**Set of tasks:**
**1)** Copy word for word the passage of the text on ANI v OpenAI that begins with the words containing "With judgment now" and ends with "and technology law.".
**2)** According to the text on ANI v OpenAI, why will the verdict in this case shape the legal course of copyright and AI training-related issues in India? Answer in one to three sentences.
**3)** Using the text on ANI v OpenAI, state whether each statement agrees with it. Answer yes or no, and quote the deciding words.
(a) The last hearing in ANI v OpenAI concluded on 27th March, 2026.
(b) The DPIIT Working Paper concluded that AI training infringes copyright.
(c) In GEMA v OpenAI, a Munich regional court held OpenAI liable for ChatGPT reproducing the lyrics of a song.

**Text segment:**
== Segment start ==
ANI v OpenAI: Not Everything an LLM Does is Copyright Infringement

With judgment now reserved in ANI v OpenAI, India stands at the cusp of what might be its first major judicial reckoning with the copyright implications of generative AI. The case raises foundational questions on whether AI systems merely process information in new ways or unlawfully appropriate protected expression. Vishno Sudheendra examines two of the most contested issues from the final hearings: chatbot web search functionality and memorization. Vishno is a fourth-year B.A., LL.B (Hons) student at the National Law School of India University, Bangalore, with a keen interest in various aspects of IPR and technology law.

The judgment in ANI v OpenAI [CS(COMM) 1028/2024] has been reserved, with the last hearing culminating on 27th March, 2026 [order]. This litigation is the first (and, so far, the only) Copyright and AI training-related litigation in India. The DPIIT Working Paper had also left the question of whether AI training infringes copyright open, noting that it “does not attempt to resolve these questions or offer definitive conclusions” on this issue. Thus, the verdict in this case will shape the legal course of copyright and AI training-related issues in India. [Readers can view previous updates and analysis by Bharathwaj here]

In this post, I seek to discuss two interesting issues raised in the last two hearings- web search functionality of AI chatbots and memorization. The search functionality of AI chatbots allows them to access real-time information from the web using Retrieval Augmented Generation (“RAG”) – essentially, this complements their training data, which is updated periodically. ANI argued that this functionality is infringing and also drives down web traffic to their website, reducing readership. The second issue is that of memorization – this is a phenomenon where LLMs regurgitate their training data verbatim. GEMA v OpenAI (2025), a ruling of a Munich regional court, was also cited, where OpenAI was held liable for ChatGPT reproducing the lyrics of a song.
== Segment end ==
**Given information:**
== Segment start ==
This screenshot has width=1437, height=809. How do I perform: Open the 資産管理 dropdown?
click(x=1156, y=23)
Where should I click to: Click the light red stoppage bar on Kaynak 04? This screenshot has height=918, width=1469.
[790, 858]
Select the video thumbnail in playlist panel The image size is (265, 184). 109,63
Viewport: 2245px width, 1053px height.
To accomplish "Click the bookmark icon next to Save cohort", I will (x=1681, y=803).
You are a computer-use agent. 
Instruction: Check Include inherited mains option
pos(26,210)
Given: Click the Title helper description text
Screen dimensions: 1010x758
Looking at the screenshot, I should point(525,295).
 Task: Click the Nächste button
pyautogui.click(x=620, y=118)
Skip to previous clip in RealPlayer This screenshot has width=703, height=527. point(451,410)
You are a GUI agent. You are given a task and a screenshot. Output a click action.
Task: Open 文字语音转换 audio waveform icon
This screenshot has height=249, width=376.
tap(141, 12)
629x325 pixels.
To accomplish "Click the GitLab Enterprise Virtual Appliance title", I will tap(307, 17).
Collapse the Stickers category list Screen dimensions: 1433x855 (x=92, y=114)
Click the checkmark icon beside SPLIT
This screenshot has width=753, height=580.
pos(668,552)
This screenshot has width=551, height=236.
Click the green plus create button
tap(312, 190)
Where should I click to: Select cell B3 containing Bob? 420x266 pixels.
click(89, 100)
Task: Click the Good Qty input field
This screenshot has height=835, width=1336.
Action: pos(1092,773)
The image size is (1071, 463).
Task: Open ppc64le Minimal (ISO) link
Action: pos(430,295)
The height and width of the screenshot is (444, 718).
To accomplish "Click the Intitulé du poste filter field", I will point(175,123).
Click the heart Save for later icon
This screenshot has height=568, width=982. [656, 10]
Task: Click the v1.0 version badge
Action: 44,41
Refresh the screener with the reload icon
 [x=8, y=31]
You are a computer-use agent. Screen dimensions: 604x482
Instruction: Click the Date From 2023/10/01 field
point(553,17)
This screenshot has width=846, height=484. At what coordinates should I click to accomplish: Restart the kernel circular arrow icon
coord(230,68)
== Segment end ==
**Replies:**
**1)**
With judgment now reserved in ANI v OpenAI, India stands at the cusp of what might be its first major judicial reckoning with the copyright implications of generative AI. The case raises foundational questions on whether AI systems merely process information in new ways or unlawfully appropriate protected expression. Vishno Sudheendra examines two of the most contested issues from the final hearings: chatbot web search functionality and memorization. Vishno is a fourth-year B.A., LL.B (Hons) student at the National Law School of India University, Bangalore, with a keen interest in various aspects of IPR and technology law.

**2)** The case is the first, and so far the only, copyright and AI training-related litigation in India. The DPIIT Working Paper also left open the question of whether AI training infringes copyright and offered no definitive conclusions on it.

**3)**
(a) Yes: "with the last hearing culminating on 27th March, 2026"
(b) No: "does not attempt to resolve these questions or offer definitive conclusions"
(c) Yes: "OpenAI was held liable for ChatGPT reproducing the lyrics of a song"